Dear Distressed:  I am assuming you are all grown up and even a liberal as you pay attention to reality.  So that means you can’t excuse yourself to “get a pack of cigarettes at the 7-11” while you are really firing up a doobie on the front porch because you probably don't have any dope connections and are stuck with prescription drugs.  Too bad.  These people cannot be reasoned with.  I would suggest you remain silent, but bring wines from vineyards with fun names like Stark Raving, Twisted, and Fat Bastard.  At least that way you can have a laugh inside your head when the idiots don’t notice the wine labels as they are too busy spouting gibberish.  If your family is Jewish and starts talking about Palestine, ignore all my previous advice,  just feign illness and make a break for it. 

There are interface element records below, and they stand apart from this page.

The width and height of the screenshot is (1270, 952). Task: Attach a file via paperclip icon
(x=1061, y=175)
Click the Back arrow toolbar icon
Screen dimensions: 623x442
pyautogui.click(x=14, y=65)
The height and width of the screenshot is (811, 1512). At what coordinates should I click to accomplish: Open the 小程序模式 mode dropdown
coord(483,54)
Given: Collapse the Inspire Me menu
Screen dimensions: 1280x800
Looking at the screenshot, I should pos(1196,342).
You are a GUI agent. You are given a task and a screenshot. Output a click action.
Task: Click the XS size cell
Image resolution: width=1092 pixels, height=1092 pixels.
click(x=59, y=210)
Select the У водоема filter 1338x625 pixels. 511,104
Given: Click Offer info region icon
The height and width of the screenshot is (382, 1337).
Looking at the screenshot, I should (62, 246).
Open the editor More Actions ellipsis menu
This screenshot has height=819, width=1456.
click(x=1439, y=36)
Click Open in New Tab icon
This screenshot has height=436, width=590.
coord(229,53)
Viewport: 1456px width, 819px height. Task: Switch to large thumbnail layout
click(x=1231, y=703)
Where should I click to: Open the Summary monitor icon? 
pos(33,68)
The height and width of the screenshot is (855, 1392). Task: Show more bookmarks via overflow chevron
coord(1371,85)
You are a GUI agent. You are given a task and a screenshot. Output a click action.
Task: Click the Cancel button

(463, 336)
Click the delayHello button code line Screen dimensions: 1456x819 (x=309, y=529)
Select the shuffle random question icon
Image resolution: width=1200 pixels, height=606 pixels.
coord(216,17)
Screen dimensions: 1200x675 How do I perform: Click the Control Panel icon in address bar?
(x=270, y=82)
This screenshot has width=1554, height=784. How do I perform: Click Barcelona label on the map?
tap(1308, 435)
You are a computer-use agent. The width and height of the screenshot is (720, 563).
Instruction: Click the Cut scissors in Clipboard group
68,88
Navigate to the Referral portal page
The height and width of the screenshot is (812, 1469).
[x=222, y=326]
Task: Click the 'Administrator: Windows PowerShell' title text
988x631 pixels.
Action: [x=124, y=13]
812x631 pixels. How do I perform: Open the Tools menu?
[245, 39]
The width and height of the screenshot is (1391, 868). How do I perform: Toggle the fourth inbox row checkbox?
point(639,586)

Dear Hester:  I would really like to brine my turkey this year but I don’t have a pan big enough and there’s no room in my refrigerator anyway because of all of the Pabst Blue Ribbon.  I would like to use the claw foot bathtub to brine the bird in my Williamsburg apartment, but I don’t think it’s been cleaned since 1927.  – Baffled in Brooklyn

Dear Baffled:  Brine is for Sea Monkeys.  You know, the most disappointing childhood pet other than Hamsters – those little shit machines?  I'm assuming your blood pressure is low considering your locale, so I would suggest mixing an entire container of salt with an entire tub of butter, melted together with half a can of PBR.  Heat it, stirring constantly until it's the consistency of paste.  Then rub it all over the bird before you roast it.  If you end up calling paramedics after dinner, make sure you tell them you got this advice from Paula Deen.  Thanking you ahead of time and Happy Holidays!


1 comments so far :

Anonymous said...

Hey Hester, is that "Life of Pi" movie about the shelf-life of pumpkin pie and are they just trying to be hip by leaving off the "e"? If so, is this a good way to escape familial dysfunction?